Wo sind Sie aufgewachsen?

Am Meer, im Südwesten, an der Mündung der Gironde. Ich begann mit 14, 15, auf Booten mitzufahren, in die Flussmündung und aufs offene Meer. Wir fuhren ein, zwei Tage hinaus. Außerdem angelte ich, seit ich neun war, echter Fischfang, ich war begabt. Aber es ging mir eher darum, am Wasser zu sein, als darum, Sport zu treiben, es ging um Poesie.

Sind Sie romantisch?

Meine Arbeit ist eher kontemplativ. Mich interessieren die unsichtbaren Dinge unter dem Meeresspiegel. Als ich klein war, hatte ich ein Plastik-U-Boot. Mein größter Traum war, es fernsteuern zu können. Es ist nicht zu sehen. Es sollte einfach tauchen können. „Romantisch“ ist das falsche Adjektiv, „melancholisch“ passt besser.

Für Ihr Buch über die Trawler sind Sie in 14 Jahren auf vier Reisen mitgefahren. Eine solche Fahrt unterscheidet sich ja nicht sehr von der vorigen. Warum mussten Sie immer wieder hinausfahren?

Zum einen fasziniert mich die Beziehung zu dem Netz oder der Angelschnur, die unter Wasser Fische sucht, die wir nicht erkennen. Ich mag auch die Arbeitsatmosphäre bei den Fischern. Der Grund, warum ich das immer wiederholt habe, ist die Frustration mit dem Licht. Ich habe ein Idealbild des Lichts und der Handlung im Kopf. Ich möchte, dass das alles in einem Foto zusammengefasst ist. Aber das ist schier unmöglich. Also versuche ich es immer und immer wieder.

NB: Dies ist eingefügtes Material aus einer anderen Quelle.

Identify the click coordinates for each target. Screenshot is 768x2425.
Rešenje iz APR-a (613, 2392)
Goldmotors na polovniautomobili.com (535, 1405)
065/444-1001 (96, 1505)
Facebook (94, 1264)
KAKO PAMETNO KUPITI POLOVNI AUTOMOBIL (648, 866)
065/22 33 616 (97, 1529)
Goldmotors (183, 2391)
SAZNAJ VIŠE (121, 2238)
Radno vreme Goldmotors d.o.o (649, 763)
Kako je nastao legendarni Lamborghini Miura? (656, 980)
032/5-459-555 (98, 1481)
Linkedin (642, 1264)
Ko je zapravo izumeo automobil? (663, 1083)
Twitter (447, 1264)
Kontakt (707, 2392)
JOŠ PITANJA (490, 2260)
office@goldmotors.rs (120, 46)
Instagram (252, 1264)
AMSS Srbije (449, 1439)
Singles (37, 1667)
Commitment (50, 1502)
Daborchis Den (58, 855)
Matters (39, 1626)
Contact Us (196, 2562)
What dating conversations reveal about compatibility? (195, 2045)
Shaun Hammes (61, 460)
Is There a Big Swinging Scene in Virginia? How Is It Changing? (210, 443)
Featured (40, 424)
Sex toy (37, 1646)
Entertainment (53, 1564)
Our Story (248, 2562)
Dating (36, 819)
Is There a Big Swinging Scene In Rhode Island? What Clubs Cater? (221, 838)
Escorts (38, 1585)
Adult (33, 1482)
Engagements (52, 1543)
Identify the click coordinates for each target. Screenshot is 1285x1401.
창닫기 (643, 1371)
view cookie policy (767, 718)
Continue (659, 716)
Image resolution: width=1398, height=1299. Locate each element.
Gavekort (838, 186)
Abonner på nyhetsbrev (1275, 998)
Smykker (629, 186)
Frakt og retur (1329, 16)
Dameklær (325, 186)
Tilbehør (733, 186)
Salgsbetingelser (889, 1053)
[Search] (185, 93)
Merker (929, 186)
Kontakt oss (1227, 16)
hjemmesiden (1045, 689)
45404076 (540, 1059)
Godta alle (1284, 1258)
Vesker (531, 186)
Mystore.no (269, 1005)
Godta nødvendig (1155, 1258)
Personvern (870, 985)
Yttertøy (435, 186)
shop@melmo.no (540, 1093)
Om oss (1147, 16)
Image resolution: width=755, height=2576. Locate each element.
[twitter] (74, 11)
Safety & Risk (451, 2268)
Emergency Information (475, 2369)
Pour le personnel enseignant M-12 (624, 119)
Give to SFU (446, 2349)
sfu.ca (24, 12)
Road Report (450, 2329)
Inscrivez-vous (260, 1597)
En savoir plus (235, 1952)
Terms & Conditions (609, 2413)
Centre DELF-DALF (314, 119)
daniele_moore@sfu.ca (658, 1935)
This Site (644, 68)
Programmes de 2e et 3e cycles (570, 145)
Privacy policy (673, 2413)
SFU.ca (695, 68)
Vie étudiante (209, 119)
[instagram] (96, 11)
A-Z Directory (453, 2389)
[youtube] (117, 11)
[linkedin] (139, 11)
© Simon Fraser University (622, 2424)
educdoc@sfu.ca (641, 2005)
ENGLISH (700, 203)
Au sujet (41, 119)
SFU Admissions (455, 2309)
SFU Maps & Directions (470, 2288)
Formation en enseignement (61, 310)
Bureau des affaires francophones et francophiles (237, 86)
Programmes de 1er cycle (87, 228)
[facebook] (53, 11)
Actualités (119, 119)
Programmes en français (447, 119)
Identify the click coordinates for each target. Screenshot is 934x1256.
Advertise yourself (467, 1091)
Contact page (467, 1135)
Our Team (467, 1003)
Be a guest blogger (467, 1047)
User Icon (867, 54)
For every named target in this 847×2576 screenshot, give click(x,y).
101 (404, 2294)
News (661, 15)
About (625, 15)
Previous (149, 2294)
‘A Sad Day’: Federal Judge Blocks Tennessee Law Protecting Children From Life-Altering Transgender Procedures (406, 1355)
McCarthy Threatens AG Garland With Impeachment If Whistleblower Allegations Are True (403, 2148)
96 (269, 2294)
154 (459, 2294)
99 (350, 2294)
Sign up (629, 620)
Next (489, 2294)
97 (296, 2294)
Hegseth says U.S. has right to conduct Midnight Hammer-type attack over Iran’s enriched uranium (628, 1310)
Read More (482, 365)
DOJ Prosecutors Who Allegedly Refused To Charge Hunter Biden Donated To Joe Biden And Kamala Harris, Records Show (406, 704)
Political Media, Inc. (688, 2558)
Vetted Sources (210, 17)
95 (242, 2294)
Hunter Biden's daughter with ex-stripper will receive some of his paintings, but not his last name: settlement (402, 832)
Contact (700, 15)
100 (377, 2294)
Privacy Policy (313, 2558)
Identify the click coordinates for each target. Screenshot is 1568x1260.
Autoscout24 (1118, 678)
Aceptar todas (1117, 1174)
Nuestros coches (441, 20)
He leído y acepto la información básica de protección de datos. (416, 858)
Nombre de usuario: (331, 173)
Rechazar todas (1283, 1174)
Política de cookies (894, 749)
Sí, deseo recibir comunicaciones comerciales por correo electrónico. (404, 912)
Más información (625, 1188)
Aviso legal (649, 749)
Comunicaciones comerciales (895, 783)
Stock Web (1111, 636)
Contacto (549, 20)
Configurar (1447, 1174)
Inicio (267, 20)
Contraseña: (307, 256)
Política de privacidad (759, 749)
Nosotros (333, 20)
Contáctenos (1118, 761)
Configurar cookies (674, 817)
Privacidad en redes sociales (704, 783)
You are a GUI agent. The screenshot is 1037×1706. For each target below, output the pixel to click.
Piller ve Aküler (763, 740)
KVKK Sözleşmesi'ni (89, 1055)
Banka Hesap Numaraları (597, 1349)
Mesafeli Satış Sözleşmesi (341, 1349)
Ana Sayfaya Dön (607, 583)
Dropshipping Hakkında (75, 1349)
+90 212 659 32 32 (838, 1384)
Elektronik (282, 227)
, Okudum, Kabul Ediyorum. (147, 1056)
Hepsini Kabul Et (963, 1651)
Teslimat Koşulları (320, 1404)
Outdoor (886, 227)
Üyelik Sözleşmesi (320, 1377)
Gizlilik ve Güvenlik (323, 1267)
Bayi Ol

Welche Absicht leitet Ihre Arbeit?

Es geht mir nicht in erster Linie um die reine Dokumentation. Die entsteht ganz beiläufig und selbstverständlich, wenn du 20 Tage und mehr auf Schiffen verbringst ...

... dabei fällt auf, dass Sie am häufigsten in Sturm und Regen arbeiten. Es gibt aber auch schöne, sonnige Tage auf See.

Für Fotografen wie mich hat der Sommer keinen Charakter. Ich hasse den Blue Storm, den Wind unter blauem Himmel, ich will Bewegung. Der Atlantik ist dafür großartig. Das Mittelmeer langweilt mich, es ermüdet mich zutiefst.

Dann verfälschen Sie aber bewusst.

Nein, ich befinde mich tatsächlich an der Grenze zwischen Dokumentation und eigenem Universum. Menschliche Aktivität ist genau an der Schnittstelle zwischen Himmel und Wasser. Sobald das Licht sehr hart wird, sehr gewaltig, bist du direkt damit konfrontiert. Das ist das Ziel. Eine Situation, in der das Licht nicht einfach ist: Das ist es, was ich will, darauf läuft alles hinaus.

Wohnen Sie deshalb in der Normandie?

Nein, sie ist fürchterlich, da gibt es so trübe Herbsthimmel wie heute in Hamburg. Vielleicht ziehe ich bald in die Berge.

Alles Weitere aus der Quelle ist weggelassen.